GIVEN PROBLEM: Turn everything from the line containing "Given: Open the 下单时请务必填写正确航班号 notice" down to the line containing "pos(1056,410)" into a numbered list, with both of those lines included and blank lines left out. Do this for those items only.

EXTRACTED ENTRIES:
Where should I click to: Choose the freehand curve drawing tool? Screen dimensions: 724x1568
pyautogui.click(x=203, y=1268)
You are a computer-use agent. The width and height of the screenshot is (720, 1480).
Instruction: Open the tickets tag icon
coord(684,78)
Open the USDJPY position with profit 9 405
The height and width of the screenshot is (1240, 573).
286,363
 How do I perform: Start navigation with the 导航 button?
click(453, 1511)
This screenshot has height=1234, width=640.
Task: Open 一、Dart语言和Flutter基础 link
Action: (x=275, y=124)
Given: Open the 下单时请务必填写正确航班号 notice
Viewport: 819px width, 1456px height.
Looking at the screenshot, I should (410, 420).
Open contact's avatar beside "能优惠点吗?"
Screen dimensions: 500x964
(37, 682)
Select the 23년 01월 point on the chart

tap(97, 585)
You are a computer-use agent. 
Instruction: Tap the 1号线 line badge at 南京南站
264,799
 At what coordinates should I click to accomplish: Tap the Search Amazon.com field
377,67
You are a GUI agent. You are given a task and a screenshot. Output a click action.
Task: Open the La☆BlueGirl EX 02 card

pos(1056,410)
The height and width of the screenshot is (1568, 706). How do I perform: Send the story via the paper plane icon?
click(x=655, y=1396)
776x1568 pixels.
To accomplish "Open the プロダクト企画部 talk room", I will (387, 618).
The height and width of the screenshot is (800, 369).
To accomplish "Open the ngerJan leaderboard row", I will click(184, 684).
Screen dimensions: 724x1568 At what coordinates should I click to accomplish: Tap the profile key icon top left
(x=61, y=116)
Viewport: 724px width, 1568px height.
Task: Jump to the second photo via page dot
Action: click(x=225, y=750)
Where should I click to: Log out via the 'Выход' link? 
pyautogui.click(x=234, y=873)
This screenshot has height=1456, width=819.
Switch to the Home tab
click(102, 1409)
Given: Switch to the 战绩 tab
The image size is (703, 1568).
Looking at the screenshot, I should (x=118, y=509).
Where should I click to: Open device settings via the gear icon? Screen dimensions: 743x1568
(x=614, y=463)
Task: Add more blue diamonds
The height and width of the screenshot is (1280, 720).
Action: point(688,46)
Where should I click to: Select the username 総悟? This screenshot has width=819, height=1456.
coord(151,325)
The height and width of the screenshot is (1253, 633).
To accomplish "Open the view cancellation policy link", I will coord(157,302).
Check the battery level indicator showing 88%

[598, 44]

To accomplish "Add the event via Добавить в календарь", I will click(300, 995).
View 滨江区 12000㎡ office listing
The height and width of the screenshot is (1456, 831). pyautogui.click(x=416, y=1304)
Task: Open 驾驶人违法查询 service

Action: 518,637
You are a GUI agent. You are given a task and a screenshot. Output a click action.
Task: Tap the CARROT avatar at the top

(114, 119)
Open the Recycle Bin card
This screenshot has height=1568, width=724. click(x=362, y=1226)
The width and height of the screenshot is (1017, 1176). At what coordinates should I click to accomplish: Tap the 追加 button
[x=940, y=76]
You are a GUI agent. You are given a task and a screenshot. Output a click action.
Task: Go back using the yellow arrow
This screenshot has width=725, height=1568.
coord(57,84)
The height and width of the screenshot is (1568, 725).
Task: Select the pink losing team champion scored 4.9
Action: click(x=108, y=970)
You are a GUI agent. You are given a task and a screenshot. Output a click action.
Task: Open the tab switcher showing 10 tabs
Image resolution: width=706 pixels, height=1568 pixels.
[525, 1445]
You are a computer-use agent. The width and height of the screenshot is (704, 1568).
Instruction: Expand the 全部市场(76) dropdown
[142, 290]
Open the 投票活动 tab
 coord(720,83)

EXERCISE RESULT:
1. Given: Open the 下单时请务必填写正确航班号 notice
2. Viewport: 819px width, 1456px height.
3. Looking at the screenshot, I should (410, 420).
4. Open contact's avatar beside "能优惠点吗?"
5. Screen dimensions: 500x964
6. (37, 682)
7. Select the 23년 01월 point on the chart
8. tap(97, 585)
9. You are a computer-use agent. 
10. Instruction: Tap the 1号线 line badge at 南京南站
11. 264,799
12.  At what coordinates should I click to accomplish: Tap the Search Amazon.com field
13. 377,67
14. You are a GUI agent. You are given a task and a screenshot. Output a click action.
15. Task: Open the La☆BlueGirl EX 02 card
16. pos(1056,410)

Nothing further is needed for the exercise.